Mortgage Monitor: Defaults Improve, Cost of Homeownership Rises

Homeownership is getting more expensive, severe defaults are high but improving, borrowers still use forbearance plans, foreclosures are tiny, and homeowner households collectively have billions of dollars in exploitable net worth. Everything is detailed in Black Knight’s monthly Mortgage Monitor data and analysis team, which examines a variety of issues related to the mortgage finance and housing industries.


Home prices have reached astronomical levels – at nearly 18% year-over-year, house price growth in May eclipsed that in April, which was 14.8%, analysts said by Black Knight.

For the third month in a row, US home price growth reached an all-time high, the researchers say.

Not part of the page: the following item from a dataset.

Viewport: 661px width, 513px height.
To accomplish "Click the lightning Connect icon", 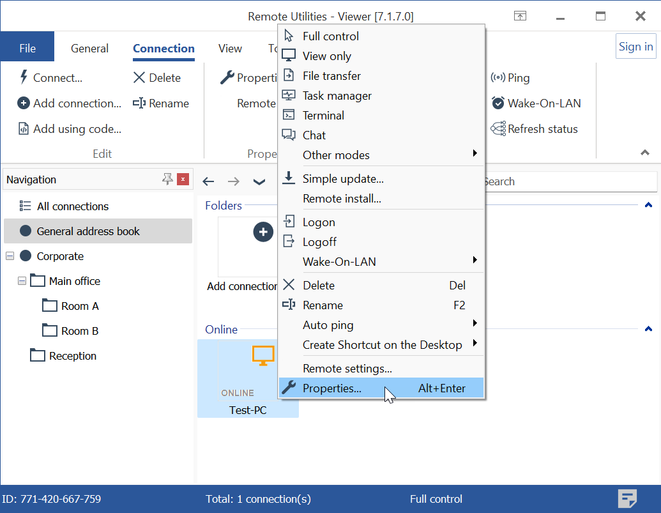I will (x=24, y=78).
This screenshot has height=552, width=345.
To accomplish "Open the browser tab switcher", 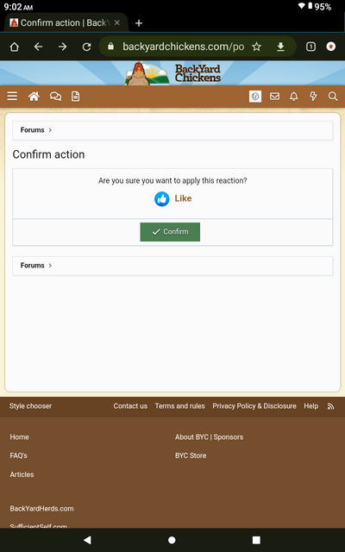I will pyautogui.click(x=311, y=47).
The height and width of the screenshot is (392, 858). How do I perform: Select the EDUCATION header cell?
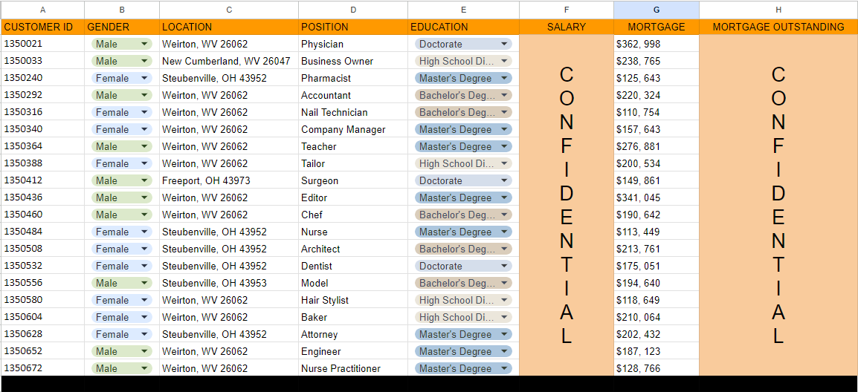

Black Knight Chairman of Data and Analytics Ben Graboske said growth has been widespread, with appreciation accelerating in each of the nation’s 100 largest metropolitan areas in May, and his team expects that. that prices continue to rise throughout the year.

“Frankly, home values ​​are appreciating at rates we’ve simply never seen before, as low interest rates, ultra-scarce inventory and increasingly competitive buyers combine to create a truly unprecedented market, ”said Graboske.

Not only are the prices of home seekers increasingly out of reach, but principal and interest payments are also up 18% to $ 191 per month and, even with low rates. ‘about 3%, the payment-to-income ratio is rising. It takes 21.3% of median household income to make the monthly payment on the purchase of a mid-priced home assuming a 20% drop.

Late payments

The 1.5% increase in mortgage delinquency in May is only the second since the pandemic recovery began last June and appears to be timing related and likely temporary, according to the report.

“As of the 25th of the month, 91.8% of mortgage holders had made their May payment, the most since the start of the pandemic at that time,” the researchers noted. “This suggests that defaults would have continued on a downward trend without the [Memorial] holidays falling at the end of the month. “

An estimated 7.25 million borrowers have participated in forbearance programs at one point or another throughout the pandemic, representing 14% of all homeowners, reports Black Knight. More than 70% of all participants have since abandoned their plans, while 28% remain in active abstention. In general, Black Knight (who posts weekly forbearance updates) points out that the forbearance landscape is improving, albeit slowly.

The foreclosure activity rate is down 2.5% for the month, hitting a new high. This is due to the moratoria and the forbearance programs.


As home prices skyrocket, options for existing homeowners increase.

“Obviously, as home values ​​rise, so do the levels of available and exploitable equity, which have reached an all-time high of 8 100 billion dollars in the first trimester, ”said Graboske. “In turn, increasing levels of equity provide homeowners with more refinancing options – switching from an FHA loan to a GSE loan, for example, both to reduce the interest rate. ‘a borrower and potentially eliminate mortgage insurance payments at the same time. . “

Another stat to note: overall mortgage debt now represents less than 48% of associated real estate values, with the lowest debt ratio ever recorded dating back to at least 2005.


Data on mortgage-backed securities from Black Knight showed that Government National Mortgage Association (Ginnie Mae) securities accounted for about a third of agency securitizations leading to the pandemic, but that share has fallen to less than 25% last month. The loss of market share is largely due to the fact that borrowers with higher balances, capital levels and credit scores are more responsive to refi incentives and tend to favor GSE mortgages, according to the report.